Is your campaign-mindset limiting your digital performance?

It’s Time to Kill the Campaign

The biggest limiter to success in digital media fundraising is turning your media off, which is what happens with time-based, episodic campaigns. To achieve massive success in new donor acquisition and cultivation in digital media, you have to shift your mindset away from campaigns to an evergreen approach.

At Masterworks, we call this approach Always On®. Organizations using this approach are acquiring donors at better than breakeven ROAS and for many, this channel is approaching — or eclipsing — the number of new donors they acquire in direct mail.

Think of Always On like an engine that you start up once and then fine-tune for performance over time. Each day your media is in the market is an opportunity to collect more data that can be used to optimize your targeting, buying approach, offer statement, and creative, maximizing your marketing and fundraising efforts.

Let’s explore three reasons a campaign mindset is limiting your digital media efforts.

1: You’re thinking about your timeline, not your audience’s.

Donors — and especially prospects — don’t live by your campaign calendar. New donors aren’t waiting for your fiscal year-end match to give their first gift, nor are they waiting until GivingTuesday to figure out what to do with that extra $1000 that’s been burning in their pockets.

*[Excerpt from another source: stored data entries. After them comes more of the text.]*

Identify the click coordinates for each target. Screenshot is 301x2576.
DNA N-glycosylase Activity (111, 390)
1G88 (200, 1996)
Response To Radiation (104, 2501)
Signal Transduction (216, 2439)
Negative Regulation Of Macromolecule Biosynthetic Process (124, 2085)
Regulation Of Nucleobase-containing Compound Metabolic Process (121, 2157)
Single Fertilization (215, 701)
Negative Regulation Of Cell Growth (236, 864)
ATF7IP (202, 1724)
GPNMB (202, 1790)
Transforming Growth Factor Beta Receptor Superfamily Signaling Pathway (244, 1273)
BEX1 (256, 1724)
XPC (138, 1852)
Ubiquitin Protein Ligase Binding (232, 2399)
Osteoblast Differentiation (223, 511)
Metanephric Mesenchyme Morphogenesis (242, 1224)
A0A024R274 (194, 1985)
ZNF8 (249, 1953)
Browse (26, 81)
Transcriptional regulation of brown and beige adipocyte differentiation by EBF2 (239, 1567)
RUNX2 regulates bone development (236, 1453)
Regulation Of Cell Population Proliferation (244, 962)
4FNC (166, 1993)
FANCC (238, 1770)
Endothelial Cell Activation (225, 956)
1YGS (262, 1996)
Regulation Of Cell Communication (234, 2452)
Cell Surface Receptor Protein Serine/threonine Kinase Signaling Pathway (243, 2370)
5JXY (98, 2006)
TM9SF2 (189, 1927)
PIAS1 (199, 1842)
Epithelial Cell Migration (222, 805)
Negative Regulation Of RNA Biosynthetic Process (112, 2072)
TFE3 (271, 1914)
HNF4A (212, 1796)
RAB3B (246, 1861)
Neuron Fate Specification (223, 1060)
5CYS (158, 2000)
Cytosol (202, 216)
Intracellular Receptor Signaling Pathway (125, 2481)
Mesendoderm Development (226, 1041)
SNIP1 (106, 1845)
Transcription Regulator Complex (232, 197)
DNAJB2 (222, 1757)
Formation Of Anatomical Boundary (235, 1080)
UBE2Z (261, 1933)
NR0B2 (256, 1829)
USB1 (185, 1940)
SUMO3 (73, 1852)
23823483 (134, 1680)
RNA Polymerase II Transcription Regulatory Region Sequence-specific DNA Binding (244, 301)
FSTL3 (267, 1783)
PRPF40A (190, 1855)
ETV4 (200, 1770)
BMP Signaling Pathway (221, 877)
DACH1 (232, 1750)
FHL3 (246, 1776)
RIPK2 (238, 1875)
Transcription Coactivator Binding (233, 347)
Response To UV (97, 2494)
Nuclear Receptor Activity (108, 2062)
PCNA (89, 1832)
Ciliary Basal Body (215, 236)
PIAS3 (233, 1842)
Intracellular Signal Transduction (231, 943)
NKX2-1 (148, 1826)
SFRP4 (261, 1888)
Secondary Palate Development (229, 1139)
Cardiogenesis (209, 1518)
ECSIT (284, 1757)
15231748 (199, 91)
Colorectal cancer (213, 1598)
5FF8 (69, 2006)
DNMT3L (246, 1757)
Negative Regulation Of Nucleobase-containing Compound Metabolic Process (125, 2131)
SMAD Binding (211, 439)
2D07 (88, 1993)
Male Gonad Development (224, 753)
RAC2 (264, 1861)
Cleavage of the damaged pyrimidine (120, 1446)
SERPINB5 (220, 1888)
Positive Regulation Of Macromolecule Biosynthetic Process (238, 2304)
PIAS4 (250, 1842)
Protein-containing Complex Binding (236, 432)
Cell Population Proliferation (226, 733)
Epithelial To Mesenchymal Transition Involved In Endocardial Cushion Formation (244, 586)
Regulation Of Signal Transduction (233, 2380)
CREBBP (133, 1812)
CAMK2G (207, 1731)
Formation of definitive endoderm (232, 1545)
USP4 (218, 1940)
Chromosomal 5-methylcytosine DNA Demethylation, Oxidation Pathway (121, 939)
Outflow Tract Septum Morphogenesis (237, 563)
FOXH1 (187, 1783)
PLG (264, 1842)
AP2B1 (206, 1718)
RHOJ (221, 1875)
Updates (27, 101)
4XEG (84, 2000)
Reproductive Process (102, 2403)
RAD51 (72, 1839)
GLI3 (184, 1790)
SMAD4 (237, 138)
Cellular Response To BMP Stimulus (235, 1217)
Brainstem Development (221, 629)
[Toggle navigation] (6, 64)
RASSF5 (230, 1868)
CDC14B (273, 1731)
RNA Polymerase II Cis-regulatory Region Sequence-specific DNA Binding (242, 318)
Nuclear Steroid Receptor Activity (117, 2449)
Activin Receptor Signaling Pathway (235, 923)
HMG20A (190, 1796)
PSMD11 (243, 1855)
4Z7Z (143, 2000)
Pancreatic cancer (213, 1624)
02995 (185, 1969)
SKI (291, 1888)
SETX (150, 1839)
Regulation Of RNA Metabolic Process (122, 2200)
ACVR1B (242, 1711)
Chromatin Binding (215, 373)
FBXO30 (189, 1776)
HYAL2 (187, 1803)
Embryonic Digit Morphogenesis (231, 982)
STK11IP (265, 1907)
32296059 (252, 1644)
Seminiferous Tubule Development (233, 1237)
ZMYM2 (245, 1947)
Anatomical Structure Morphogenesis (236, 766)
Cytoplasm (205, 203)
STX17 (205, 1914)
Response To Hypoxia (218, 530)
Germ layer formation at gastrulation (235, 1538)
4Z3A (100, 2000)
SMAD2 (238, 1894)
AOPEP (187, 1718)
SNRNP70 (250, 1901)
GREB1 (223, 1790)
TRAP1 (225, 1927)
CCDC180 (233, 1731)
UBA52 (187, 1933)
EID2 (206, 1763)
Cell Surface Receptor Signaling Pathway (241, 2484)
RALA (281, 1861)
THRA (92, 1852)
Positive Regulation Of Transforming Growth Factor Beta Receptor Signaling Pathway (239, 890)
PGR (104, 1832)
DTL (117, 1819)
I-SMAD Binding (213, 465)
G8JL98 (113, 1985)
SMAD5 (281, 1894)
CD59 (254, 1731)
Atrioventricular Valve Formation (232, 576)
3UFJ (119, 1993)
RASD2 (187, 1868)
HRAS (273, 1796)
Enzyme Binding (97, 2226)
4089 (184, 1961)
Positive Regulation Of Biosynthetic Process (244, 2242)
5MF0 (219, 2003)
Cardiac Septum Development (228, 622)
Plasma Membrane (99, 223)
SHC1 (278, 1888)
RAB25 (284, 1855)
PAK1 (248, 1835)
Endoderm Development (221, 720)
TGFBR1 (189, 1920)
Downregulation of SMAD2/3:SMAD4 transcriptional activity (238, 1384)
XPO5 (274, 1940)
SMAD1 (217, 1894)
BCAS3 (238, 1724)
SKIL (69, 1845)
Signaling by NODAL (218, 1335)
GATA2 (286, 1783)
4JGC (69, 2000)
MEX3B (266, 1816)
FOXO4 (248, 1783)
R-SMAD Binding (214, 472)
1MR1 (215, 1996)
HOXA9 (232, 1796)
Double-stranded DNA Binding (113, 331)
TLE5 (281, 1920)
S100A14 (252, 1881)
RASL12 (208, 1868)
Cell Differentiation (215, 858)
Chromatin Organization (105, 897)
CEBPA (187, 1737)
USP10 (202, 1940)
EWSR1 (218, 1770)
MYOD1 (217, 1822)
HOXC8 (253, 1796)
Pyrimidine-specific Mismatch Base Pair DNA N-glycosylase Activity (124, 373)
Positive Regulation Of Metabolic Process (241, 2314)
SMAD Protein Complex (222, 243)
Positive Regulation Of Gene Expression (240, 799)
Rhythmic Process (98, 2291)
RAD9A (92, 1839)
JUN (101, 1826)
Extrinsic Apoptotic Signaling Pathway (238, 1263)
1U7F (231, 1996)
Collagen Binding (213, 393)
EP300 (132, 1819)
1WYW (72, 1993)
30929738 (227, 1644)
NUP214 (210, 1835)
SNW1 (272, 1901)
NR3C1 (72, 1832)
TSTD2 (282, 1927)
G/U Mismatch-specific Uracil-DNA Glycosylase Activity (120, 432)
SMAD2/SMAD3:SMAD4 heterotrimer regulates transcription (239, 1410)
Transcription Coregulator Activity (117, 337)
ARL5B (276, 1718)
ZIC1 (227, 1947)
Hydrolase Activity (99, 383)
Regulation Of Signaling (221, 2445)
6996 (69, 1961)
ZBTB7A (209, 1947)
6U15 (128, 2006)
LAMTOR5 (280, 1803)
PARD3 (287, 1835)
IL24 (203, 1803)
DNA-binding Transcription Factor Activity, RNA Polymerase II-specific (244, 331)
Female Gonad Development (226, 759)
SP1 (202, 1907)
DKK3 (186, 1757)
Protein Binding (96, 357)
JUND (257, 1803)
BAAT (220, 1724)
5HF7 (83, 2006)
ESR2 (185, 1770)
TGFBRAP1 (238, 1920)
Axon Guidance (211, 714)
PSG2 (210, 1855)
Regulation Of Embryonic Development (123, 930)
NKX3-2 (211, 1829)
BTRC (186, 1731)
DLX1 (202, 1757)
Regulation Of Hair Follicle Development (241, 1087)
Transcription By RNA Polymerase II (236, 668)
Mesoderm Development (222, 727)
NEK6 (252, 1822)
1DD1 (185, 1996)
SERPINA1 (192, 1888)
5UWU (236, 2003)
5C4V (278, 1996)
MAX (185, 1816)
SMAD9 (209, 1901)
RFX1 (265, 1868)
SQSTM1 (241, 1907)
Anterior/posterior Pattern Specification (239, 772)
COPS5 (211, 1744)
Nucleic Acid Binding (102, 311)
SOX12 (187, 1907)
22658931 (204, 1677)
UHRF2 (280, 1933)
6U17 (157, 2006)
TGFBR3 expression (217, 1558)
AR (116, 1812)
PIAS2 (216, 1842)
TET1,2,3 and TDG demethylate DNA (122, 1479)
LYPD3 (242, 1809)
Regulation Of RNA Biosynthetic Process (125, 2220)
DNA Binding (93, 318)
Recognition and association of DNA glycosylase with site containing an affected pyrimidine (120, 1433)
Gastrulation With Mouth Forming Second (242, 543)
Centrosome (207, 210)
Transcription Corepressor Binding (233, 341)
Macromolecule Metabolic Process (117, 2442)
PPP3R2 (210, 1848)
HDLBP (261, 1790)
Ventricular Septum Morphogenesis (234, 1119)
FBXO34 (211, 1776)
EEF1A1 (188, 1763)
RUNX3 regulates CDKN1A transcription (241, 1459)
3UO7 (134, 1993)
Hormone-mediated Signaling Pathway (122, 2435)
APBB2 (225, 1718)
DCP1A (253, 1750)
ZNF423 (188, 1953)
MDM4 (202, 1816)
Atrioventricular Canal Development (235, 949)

Assuming this may mean you are canceling your momentum by arbitrarily limiting spend in some places and not spending enough in others. It may also mean your creative strategy is too focused on messaging around the What and When in your worldview and not messaging enough around the What and When in theirs.

Donors decide to give when they feel compelled to. That can happen on December 31 just as much as it can happen on January 1 — if you are there to compel them.

2: You’re turning your focus to the next effort and not to what’s already working better.

Oftentimes, digital media ads are a reminder to give, not a reason to give. We are constantly trying to think up new things to get donors to give to, and not spending enough time listening to the performance data in refining the giving opportunities that are in market. Because every time you introduce a new effort, you lose the campaign data learnings you’ve just achieved.

3: You’re already stretched too thin and making it harder on yourself.

So, how many efforts and campaigns did COVID-19 disrupt for you? How quickly were you able to adapt your strategy and get relevant offers into market?

When you’re working at a non-profit, chances are you’re wearing a lot of hats and are feeling stretched, or inversely, maybe you’ve been given the task of managing your agency’s relationship with your organization and just need to find things to keep busy. Either way, campaign hopping is a great way to add in a whole lot of work and a whole lot of rigidity that maybe you don’t really need.

If you’ve got an effective Always On approach running, you may be surprised by how much efficiency it can create and how many cycles it can open up for you to do things that really matter — like being able to respond to real needs and real marketing opportunities in real-time.